**Tâche à accomplir**
Selon l'extrait sur la réforme des retraites de 1993, à quoi cette réforme visait-elle à inciter les salariés du secteur privé ?

**Extrait du texte**
29 L’objectif de cette étude est de mesurer l’impact de l’augmentation de la durée requise d’assurance sur les comportements de liquidation, et conséquemment sur l’EPDR des assurés du régime général. En effet, avec la volonté de maîtriser les déficits croissants des différents régimes, la réforme de 1993 avait pour objectif d’inciter les salariés du secteur privé à augmenter leur offre de travail aux âges élevés (report de l’âge de liquidation) et de baisser les taux de remplacement par le biais de l’augmentation du nombre d’années à prendre en compte dans le calcul du salaire annuel moyen (6) (SAM) sur lequel repose le calcul des pensions. Cette dernière mesure peut être compensée par le report de l’âge de liquidation. En reportant leur cessation d’activité, certains salariés ont pu intégrer dans le SAM les meilleures années de salaire, celles en fin de carrière, et ainsi améliorer leur pension et donc leur taux de remplacement. Les comportements de liquidation des assurés peuvent donc se traduire par deux effets sur l’EPDR : un effet décote de la pension pour les assurés qui partent à la retraite sans la durée d’assurance requise pour leur génération, et qui se traduit par une réduction de l’EPDR ; et un effet report de l’âge de liquidation dont l’impact sur l’EPDR reste ambigu. En effet, le report de l’âge de liquidation peut avoir un impact négatif sur l’EPDR pour les assurés qui ont reporté leur âge de liquidation pour limiter et/ou annuler la décote, en raison d’une durée de perception des pensions réduite par le report. Mais a contrario, le report de l’âge de liquidation peut aussi avoir un impact positif sur l’EPDR de ces assurés s’ils ont intégré de meilleures années de salaire en fin de carrière dans le SAM et augmenté leur pension.

**Données fournies**
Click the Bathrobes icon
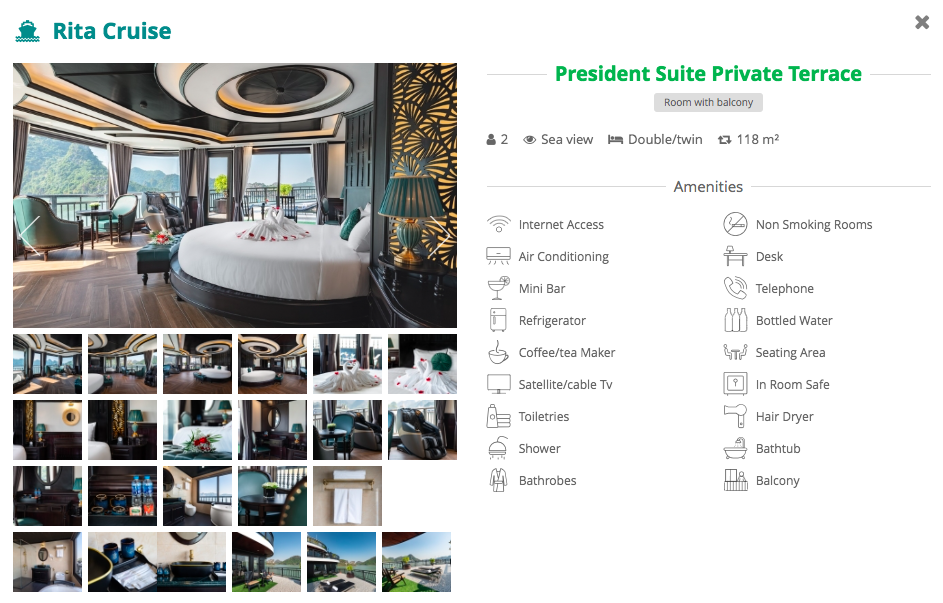The image size is (943, 603). point(499,480)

**Résultat obtenu**
À augmenter leur offre de travail aux âges élevés, c'est-à-dire à reporter leur âge de liquidation.